KELOWNA, B.C. — A new UBC study suggests that stereotypes of masculinity can influence the habits of new fathers who continue to smoke, despite knowing the risks associated with first- and second-hand smoke.
“The findings revealed the uncomfortable dilemma new dads experience in relation to smoking and their role as providers and protectors for their families, and highlight the importance of understanding the contexts in which men continue to smoke,” says John Oliffe, associate professor in the School of Nursing at UBC’s Vancouver campus.
The study, “Fathers: Locating Smoking and Masculinity in the Postpartum,” examined the relationship between being a new dad who smokes and the places fathers continue to light up.
“Men’s health practices have been closely linked to their male identities, especially tobacco use,” says Joan Bottorff, director for the Institute for Healthy Living and Chronic Disease Prevention at UBC’s Okanagan campus in Kelowna. “For instance, in the past, the image of the Marlboro Man appealed to men because it represented freedom, confidence, independence and strength.”
Twenty new fathers from B.C.’s Lower Mainland participated in the study through interviews and contributed a total of 308 photographs to illustrate smoking through their own eyes.
There were three dominant places where fathers found they could comfortably smoke: on the job, at home and in private spaces.
Many of the men’s photographs showed male-oriented workplaces, such as the construction and trades industries. Smoking on the job was seen as a strategy to reduce stress, kill time and reward success. As well, smoking was often thought to be less of a risk to some men than the everyday dangers in their jobs.
There were also examples where workplace smoking was promoted as a normal and acceptable way to bond with male co-workers, and for the boss to control aggression and to provide a calm work environment.
The second place many new fathers found refuge to smoke was at home, although mostly in places such as the garage or patio. Many participants believed they were practicing responsible smoking by physically separating themselves from their families to smoke on their balconies, porches and decks.
“Acknowledging that the inside of the family home was a non-smoking area — borders marking the inside and the outside — forced many men to chose between smoking and direct fathering, which in turn, led some men to choose between their need to smoke and their desire to be with their child,” says Oliffe.
Finally, the study showed a significant number of fathers who smoked alone. Smoking in solitude provided a means to manage the competing identities of father and smoker. In other words, smoking alone was justified as an individual choice that could be taken up without harming others. Typically the best opportunities for solitary smoking are travelling back and forth from work in their car.

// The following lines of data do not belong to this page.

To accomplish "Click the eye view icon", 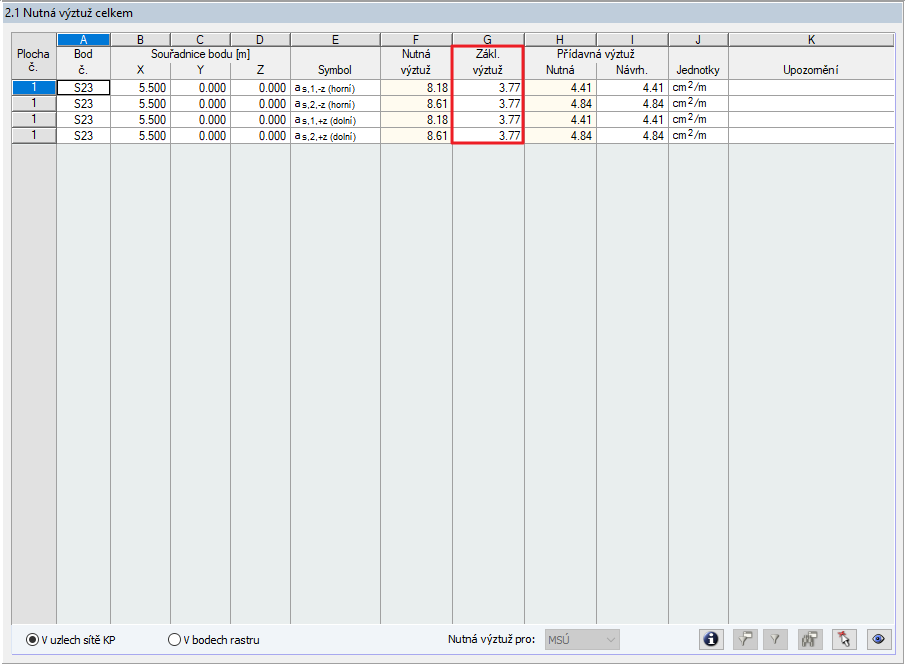I will coord(880,639).
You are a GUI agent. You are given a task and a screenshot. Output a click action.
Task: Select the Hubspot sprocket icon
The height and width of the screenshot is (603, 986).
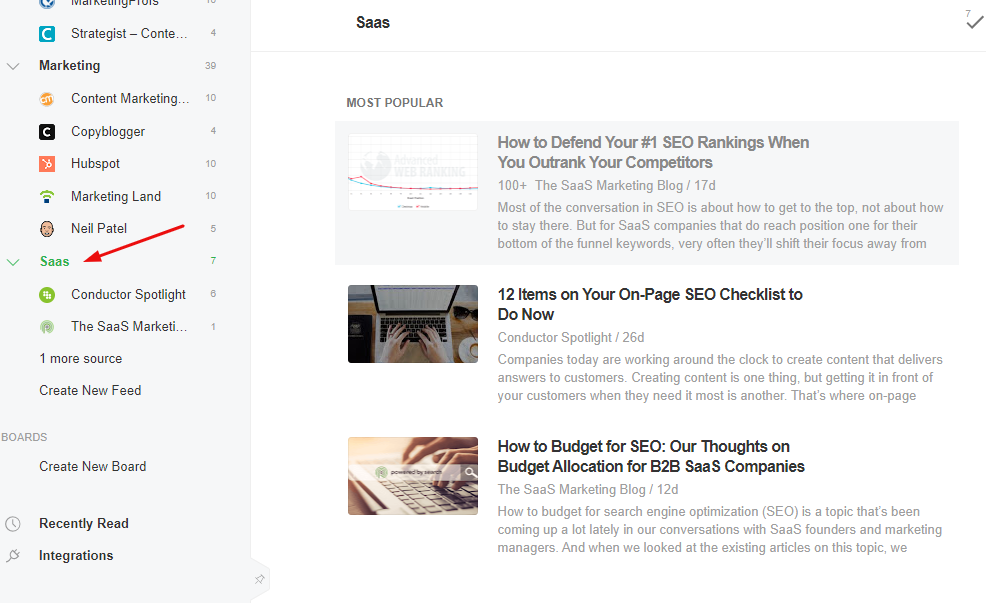tap(47, 164)
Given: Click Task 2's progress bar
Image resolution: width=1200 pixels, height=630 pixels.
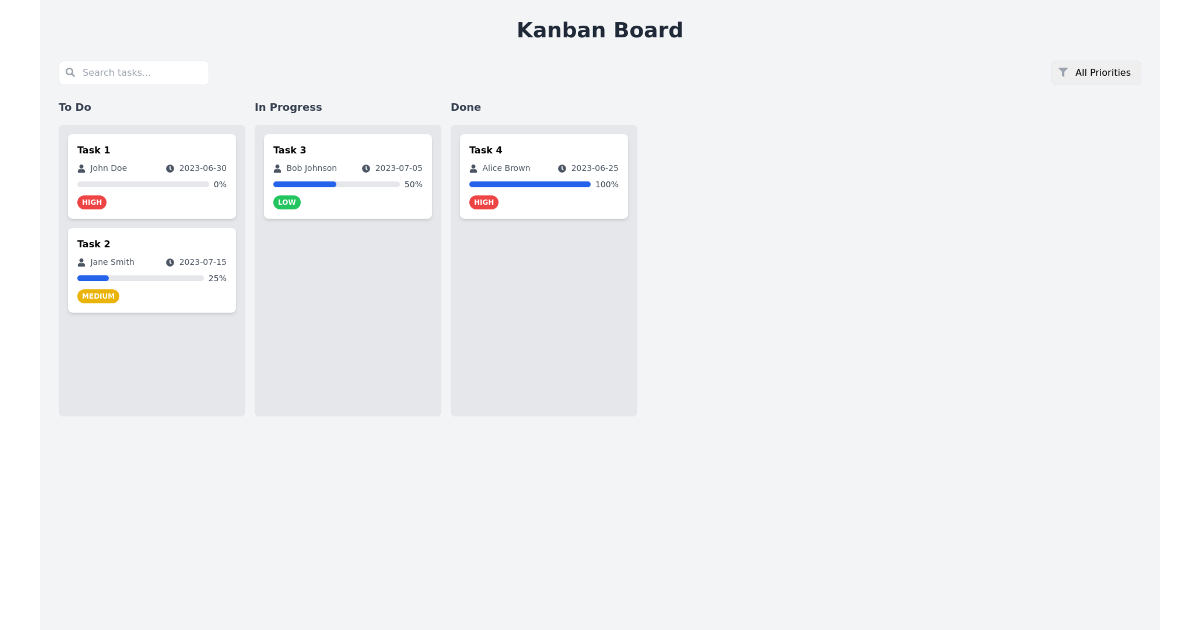Looking at the screenshot, I should coord(140,278).
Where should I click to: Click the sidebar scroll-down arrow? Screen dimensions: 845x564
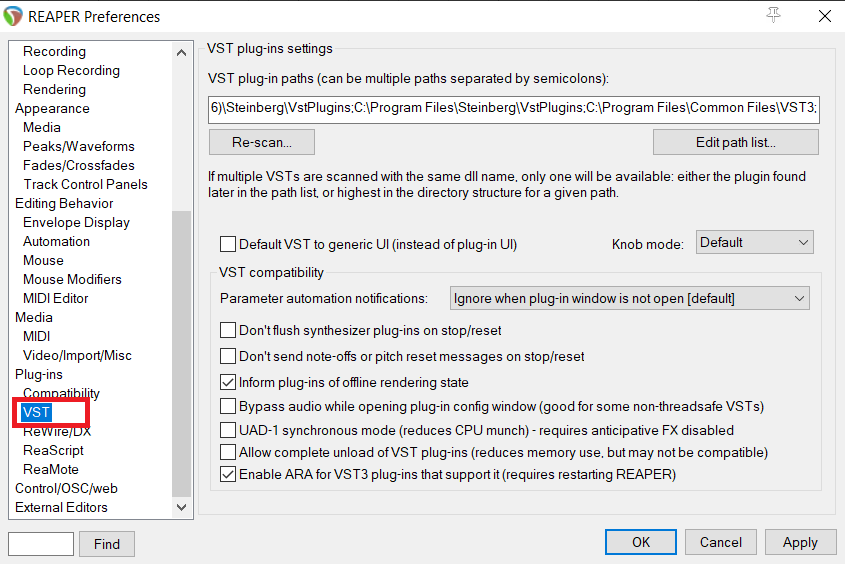tap(182, 507)
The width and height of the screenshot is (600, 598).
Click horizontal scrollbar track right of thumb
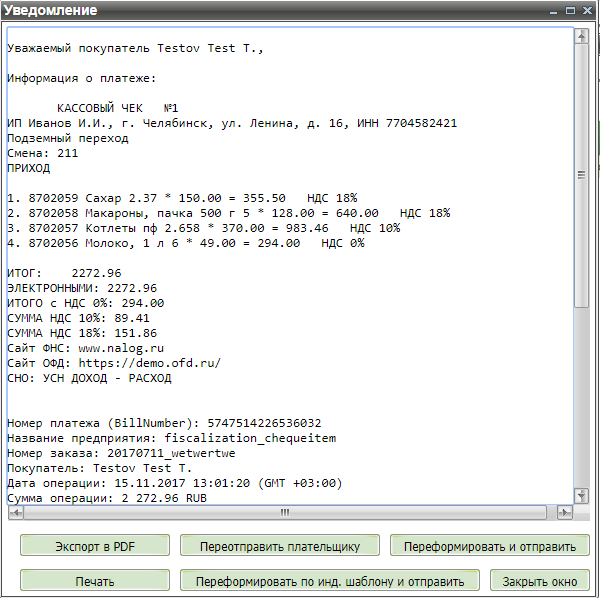[552, 512]
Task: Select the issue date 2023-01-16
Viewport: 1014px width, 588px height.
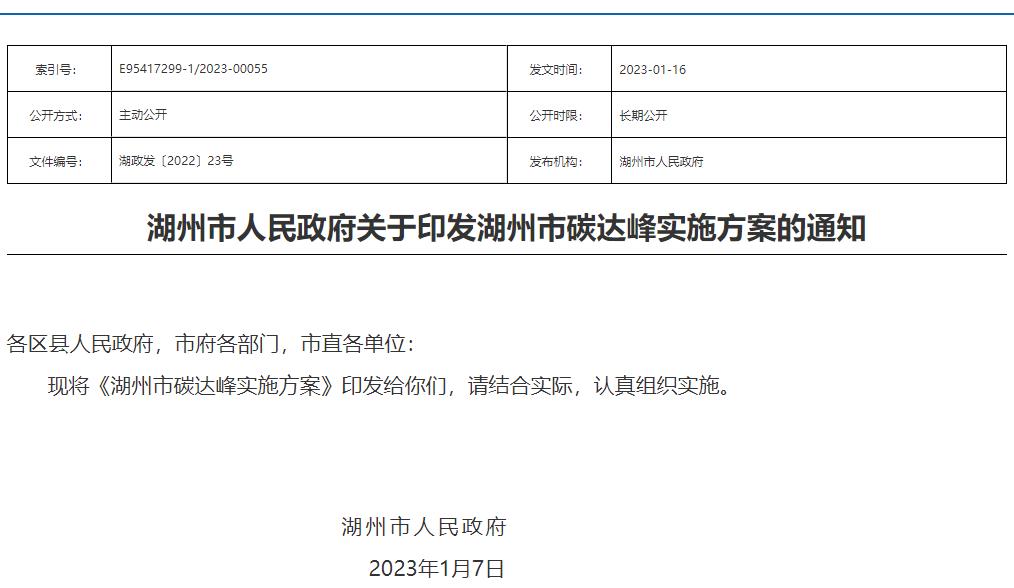Action: (x=652, y=70)
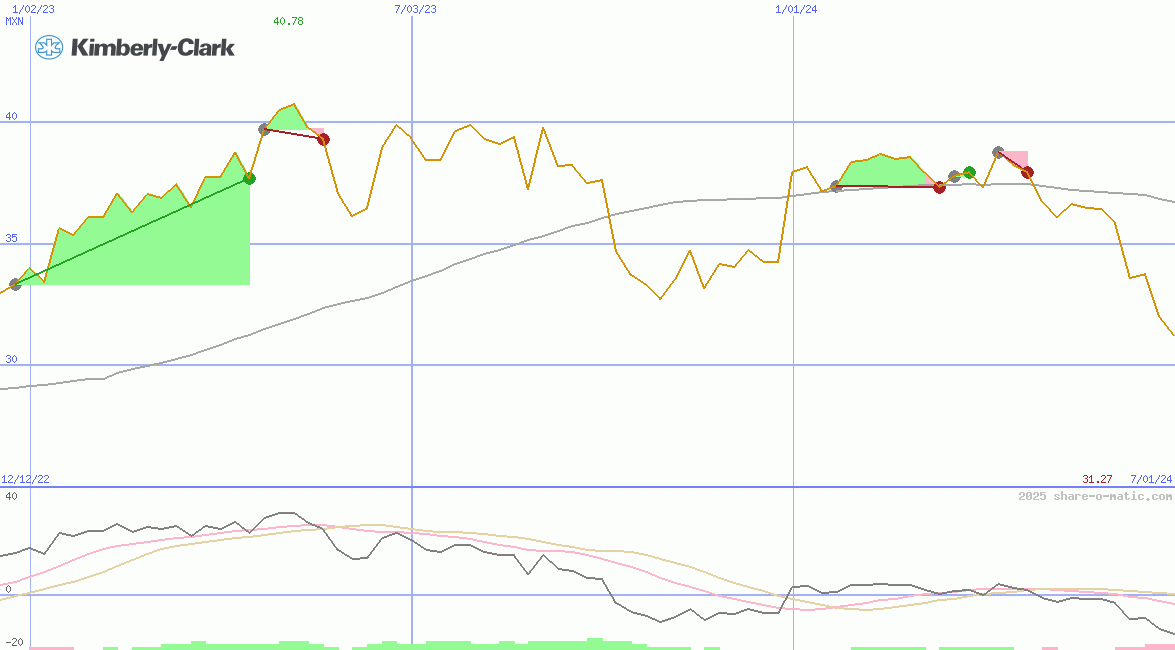This screenshot has height=650, width=1175.
Task: Select the 1/01/24 date label
Action: pyautogui.click(x=797, y=9)
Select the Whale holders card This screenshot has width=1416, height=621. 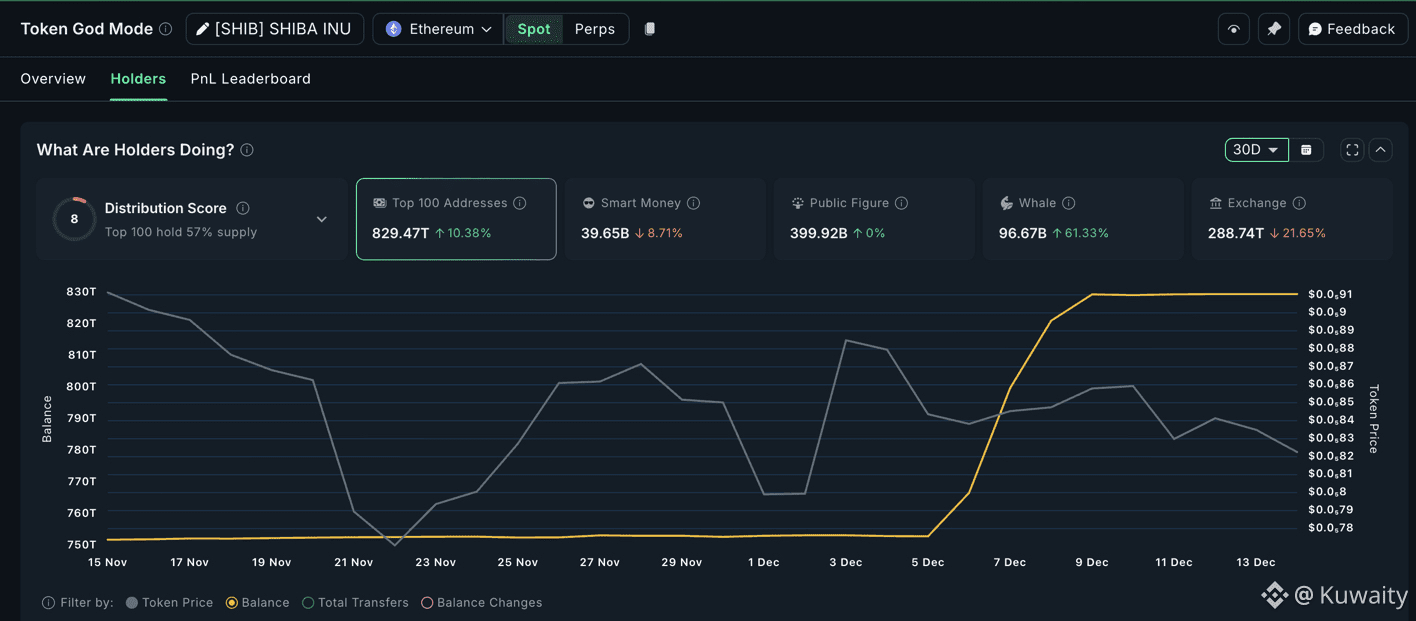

“The research showed that most men are interested in reducing and stopping smoking as well as being ‘good’ fathers,” says Oliffe.
A national survey reports 29 per cent of Canadian men continue to smoke during their child-rearing years, 15 per cent of households have at least one person who smokes inside the house every day, and almost 10 per cent of children under the age of 12 are regularly exposed to second-hand smoke.
“The challenge for us is to find effective ways to assist expectant and new fathers to reduce or quit smoking,” says Bottorff. “We have conducted consultations with fathers, their partners, and health care providers to seek their advice.”
finding ways that men can help each other to stop smoking
- offering assistance or resources at times when men are thinking about quitting
- supporting men’s engagement in fathering
- supporting men’s independence in decisions about how they will approach quitting
“We are currently developing new resources and programs based on this information to support expectant and new fathers who want to quit,” says Bottorff.